§ **Отрывок страницы**:
Без Кобзона практически не обходился ни один правительственный и приравненный к нему концерт. На телеэкранах он мелькал почаще других. Без Кобзона не было ни одного финала передачи «Песня года» в 1971-2004 годах. Иосиф Давыдович, как, впрочем, и остальные ведущие советские артисты, внутри страны был практически полностью огражден от конкуренции заграничных, прежде всего западных звезд различной величины. Поэтому любовь и почитание советской публики были сфокусированы и монетизированы исключительно на отечественных исполнителях. В условиях такого культурного протекционизма лучи славы грели наших лучших представителей творческой элиты еще жарче.
В Книгу рекордов Гиннесса Кобзон попал как рекордсмен по присвоенным артисту званиям и наградам. Ему при жизни (!) поставили памятник в Донецке: редчайший случай, особенно для артиста. БОльшая часть этих почестей приходится на советский период. Возникает закономерный вопрос: по заслугам ли? И да, и нет. С одной стороны, талант Кобзона велик. На тот момент, о котором я в основном пишу, его голос набрал оптимальные кондиции. Когда я слушаю записи, сделанные на заре его певческой карьеры, то его голос кажется мне заурядным, незрелым и даже неинтересным. Но к середине семидесятых в нем появляются такие чарующие грудные призвуки, такие редкие по красоте обертоны, с такой специфической, сразу узнаваемой тембровой окраской и техникой бельканто, что певца хочется слушать бесконечно. Да и петь он мог буквально бесконечно. Известный поэт-пародист Александр Иванов написал и прочел в телепрограмме «Вокруг смеха» сразу ставшую крылатой эпиграмму-двустишье: «Как не остановить бегущего бизона, так не остановить поющего Кобзона». Со своей суперпрофессиональной постановкой голоса он без, казалось, малейшего напряга пел по 4 концерта в день, причем количество песен в каждом из них превосходило то, которое мог спеть какой-либо иной вокалист, побывавший у нас на гастролях.

§ **Извлечённые записи**:
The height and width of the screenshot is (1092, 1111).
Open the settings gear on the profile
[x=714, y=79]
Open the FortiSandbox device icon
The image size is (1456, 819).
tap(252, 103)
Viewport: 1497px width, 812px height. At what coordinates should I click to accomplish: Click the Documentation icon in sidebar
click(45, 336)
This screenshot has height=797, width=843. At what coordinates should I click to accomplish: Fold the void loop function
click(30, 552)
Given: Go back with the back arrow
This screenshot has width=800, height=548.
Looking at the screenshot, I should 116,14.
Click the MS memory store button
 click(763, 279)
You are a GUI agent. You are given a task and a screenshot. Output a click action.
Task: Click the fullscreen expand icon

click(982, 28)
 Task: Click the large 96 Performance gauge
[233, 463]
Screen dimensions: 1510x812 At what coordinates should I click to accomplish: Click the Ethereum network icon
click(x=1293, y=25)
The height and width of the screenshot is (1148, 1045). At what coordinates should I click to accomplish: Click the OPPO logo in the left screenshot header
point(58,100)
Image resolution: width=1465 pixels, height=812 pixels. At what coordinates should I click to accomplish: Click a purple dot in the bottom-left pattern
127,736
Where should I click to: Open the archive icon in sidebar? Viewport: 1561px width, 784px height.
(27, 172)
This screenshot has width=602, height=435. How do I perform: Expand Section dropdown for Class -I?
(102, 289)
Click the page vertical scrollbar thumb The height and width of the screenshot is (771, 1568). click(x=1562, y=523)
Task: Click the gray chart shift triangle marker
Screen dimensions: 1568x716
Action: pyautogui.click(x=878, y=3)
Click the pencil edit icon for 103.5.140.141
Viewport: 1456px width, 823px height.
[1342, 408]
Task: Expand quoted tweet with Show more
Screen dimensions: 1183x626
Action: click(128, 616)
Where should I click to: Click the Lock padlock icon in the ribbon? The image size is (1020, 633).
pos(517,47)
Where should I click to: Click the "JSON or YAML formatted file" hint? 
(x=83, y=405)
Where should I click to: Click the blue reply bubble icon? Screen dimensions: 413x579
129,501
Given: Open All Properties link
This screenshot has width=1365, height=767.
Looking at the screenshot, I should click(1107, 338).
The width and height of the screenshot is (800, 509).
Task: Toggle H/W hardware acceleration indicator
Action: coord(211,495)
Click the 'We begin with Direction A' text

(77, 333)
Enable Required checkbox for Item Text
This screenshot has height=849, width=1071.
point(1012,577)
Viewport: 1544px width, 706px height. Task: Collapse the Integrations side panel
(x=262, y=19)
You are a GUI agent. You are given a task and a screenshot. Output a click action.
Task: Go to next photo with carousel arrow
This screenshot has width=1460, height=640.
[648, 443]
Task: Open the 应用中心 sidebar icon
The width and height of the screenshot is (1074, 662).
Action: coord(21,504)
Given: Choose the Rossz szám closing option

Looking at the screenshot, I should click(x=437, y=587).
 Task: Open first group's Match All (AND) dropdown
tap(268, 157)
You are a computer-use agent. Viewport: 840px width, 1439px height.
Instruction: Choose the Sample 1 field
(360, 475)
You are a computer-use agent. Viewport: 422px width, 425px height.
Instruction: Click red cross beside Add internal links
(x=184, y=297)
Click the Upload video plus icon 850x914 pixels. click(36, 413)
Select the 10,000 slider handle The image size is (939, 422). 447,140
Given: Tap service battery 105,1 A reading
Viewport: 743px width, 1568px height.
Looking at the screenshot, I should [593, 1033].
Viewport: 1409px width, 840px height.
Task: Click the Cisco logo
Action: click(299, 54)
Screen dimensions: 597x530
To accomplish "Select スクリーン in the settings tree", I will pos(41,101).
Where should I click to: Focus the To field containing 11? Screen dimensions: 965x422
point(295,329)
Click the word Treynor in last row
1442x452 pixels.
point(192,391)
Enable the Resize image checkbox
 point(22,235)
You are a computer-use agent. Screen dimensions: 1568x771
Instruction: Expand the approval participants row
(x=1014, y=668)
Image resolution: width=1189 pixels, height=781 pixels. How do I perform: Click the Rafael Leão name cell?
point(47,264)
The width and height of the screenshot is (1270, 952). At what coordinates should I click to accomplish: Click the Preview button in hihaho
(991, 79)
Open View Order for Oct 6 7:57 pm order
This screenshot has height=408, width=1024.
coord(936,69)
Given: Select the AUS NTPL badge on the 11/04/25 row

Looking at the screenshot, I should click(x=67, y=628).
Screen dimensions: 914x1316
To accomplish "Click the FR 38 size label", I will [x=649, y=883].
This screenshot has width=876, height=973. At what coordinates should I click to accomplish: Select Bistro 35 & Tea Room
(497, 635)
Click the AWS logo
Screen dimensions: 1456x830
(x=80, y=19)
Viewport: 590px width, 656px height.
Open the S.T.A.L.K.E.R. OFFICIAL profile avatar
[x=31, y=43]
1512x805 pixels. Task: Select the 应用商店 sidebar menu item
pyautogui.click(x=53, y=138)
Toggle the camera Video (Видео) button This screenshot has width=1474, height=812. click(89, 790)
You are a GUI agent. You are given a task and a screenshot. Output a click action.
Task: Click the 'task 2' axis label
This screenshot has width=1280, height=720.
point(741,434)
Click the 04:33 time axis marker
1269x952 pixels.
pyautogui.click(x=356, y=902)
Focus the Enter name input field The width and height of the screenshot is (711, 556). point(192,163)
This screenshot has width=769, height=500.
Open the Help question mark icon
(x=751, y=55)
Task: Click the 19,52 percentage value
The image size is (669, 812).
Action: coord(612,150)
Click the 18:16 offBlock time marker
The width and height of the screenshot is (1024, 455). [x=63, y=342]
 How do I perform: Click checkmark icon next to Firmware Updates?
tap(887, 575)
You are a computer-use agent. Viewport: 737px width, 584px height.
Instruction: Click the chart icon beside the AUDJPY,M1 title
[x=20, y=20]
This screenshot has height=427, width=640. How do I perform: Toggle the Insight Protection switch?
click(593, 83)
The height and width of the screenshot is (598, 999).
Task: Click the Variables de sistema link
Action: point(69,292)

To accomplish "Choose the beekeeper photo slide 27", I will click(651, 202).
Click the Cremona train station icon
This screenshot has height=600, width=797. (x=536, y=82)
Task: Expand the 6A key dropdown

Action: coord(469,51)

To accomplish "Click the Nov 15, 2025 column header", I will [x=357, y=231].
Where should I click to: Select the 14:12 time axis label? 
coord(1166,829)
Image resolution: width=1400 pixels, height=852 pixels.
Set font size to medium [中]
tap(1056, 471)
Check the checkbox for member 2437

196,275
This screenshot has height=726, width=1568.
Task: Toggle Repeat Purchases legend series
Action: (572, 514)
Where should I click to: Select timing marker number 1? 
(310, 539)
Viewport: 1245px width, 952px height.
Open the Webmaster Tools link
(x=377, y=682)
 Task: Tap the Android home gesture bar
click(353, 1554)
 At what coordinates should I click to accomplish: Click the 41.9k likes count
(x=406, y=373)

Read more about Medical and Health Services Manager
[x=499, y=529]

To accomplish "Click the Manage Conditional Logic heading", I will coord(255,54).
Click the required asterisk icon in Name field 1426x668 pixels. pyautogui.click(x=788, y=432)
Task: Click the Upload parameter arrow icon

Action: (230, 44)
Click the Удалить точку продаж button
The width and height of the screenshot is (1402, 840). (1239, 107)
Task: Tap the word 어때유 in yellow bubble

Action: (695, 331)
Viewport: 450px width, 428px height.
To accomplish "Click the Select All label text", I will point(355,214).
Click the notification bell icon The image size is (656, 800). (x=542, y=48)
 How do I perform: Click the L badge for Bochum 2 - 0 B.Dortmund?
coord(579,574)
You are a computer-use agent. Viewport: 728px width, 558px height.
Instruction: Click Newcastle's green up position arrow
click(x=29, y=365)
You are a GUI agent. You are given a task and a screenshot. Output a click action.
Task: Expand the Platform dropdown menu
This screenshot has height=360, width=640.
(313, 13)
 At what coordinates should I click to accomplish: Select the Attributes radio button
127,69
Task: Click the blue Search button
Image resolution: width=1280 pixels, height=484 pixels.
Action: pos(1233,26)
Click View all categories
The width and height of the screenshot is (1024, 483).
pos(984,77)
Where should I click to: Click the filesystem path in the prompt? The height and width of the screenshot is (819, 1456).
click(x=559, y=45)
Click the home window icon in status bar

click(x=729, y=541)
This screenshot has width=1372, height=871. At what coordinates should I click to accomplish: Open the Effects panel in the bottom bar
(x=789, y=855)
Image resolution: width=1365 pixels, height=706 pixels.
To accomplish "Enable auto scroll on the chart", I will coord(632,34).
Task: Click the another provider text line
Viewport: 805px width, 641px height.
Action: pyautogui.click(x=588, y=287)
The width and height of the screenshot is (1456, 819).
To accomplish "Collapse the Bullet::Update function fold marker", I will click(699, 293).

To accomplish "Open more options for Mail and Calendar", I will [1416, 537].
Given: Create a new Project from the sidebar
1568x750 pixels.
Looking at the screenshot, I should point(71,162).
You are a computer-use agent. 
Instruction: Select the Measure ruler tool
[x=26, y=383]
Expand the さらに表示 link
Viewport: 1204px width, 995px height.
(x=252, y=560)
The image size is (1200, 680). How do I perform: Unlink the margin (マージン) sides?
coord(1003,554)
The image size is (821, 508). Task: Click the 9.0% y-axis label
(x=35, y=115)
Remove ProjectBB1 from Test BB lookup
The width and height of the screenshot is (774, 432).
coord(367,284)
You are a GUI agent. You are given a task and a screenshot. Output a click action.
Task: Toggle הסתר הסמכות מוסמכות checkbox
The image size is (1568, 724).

§ **Задания**:
**A.** Верните из отрывка о Кобзоне дословный фрагмент от слов «Без Кобзона практически» до слов «элиты еще жарче.» включительно.
**B.** Изложите в виде краткого списка абзац отрывка о Кобзоне, начинающийся словами «В Книгу рекордов Гиннесса», сохранив его основные факты.
**C.** Продолжите отрывок о Кобзоне с того места, на котором он заканчивается.

§ **Ответы**:
**A.**
Без Кобзона практически не обходился ни один правительственный и приравненный к нему концерт. На телеэкранах он мелькал почаще других. Без Кобзона не было ни одного финала передачи «Песня года» в 1971-2004 годах. Иосиф Давыдович, как, впрочем, и остальные ведущие советские артисты, внутри страны был практически полностью огражден от конкуренции заграничных, прежде всего западных звезд различной величины. Поэтому любовь и почитание советской публики были сфокусированы и монетизированы исключительно на отечественных исполнителях. В условиях такого культурного протекционизма лучи славы грели наших лучших представителей творческой элиты еще жарче.

**B.**
- Кобзон попал в Книгу рекордов Гиннесса как рекордсмен по присвоенным артисту званиям и наградам.
- При жизни ему поставили памятник в Донецке. Для артиста это редчайший случай.
- Большая часть почестей приходится на советский период.
- На вопрос, заслужены ли они, дан ответ «и да, и нет». С одной стороны, талант Кобзона велик.
- На ранних записях его голос кажется заурядным и незрелым. К середине семидесятых в нем появляются чарующие грудные призвуки, редкие по красоте обертоны, узнаваемая тембровая окраска и техника бельканто.
- Поэт-пародист Александр Иванов прочел в программе «Вокруг смеха» эпиграмму: «Как не остановить бегущего бизона, так не остановить поющего Кобзона».
- Кобзон пел по 4 концерта в день. В каждом из них он исполнял больше песен, чем любой другой вокалист, бывавший на гастролях.

**C.**
Свой 70-летний юбилей Иосиф Кобзон отметил на сцене Кремля концертом, который длился с семи вечера до полтретьего ночи (чистых семь часов без учета 30-минутного антракта). А на своё 65-летие он пел в Кремле 11 часов: с семи вечера до шести утра! На какой бы площадке ни пел Кобзон, он никогда не дослушивал не то что до конца – даже до середины оваций, заряжая одну песню за другой, доводя в конце концерта публику до восторга. И для этого ему не надо было никакого внешнего эмоционального перехлеста (прыганья-беганья, провокационных хлопаний, приглашающих публику завестись до экстаза). Строгий и благородный минимализм в жестикуляции и мимике со скрытой бурлящей лавой внутренней экспрессии, которая незримо извергалась на сидящих в зале, эстетически зажигая и детонируя их изнутри. На каждую категорию слушателей у него была своя приманка – «хошь тебе» современная песенная классика, «хошь» — лирические и шуточные песни 1930-х годов, ну и оперные арии, романсы, народные песни. Короче, на любой вкус, благо, феноменальная память певца позволяет помнить и безошибочно воспроизводить каждую из более чем трех тысяч произведений его обширнейшего репертуара.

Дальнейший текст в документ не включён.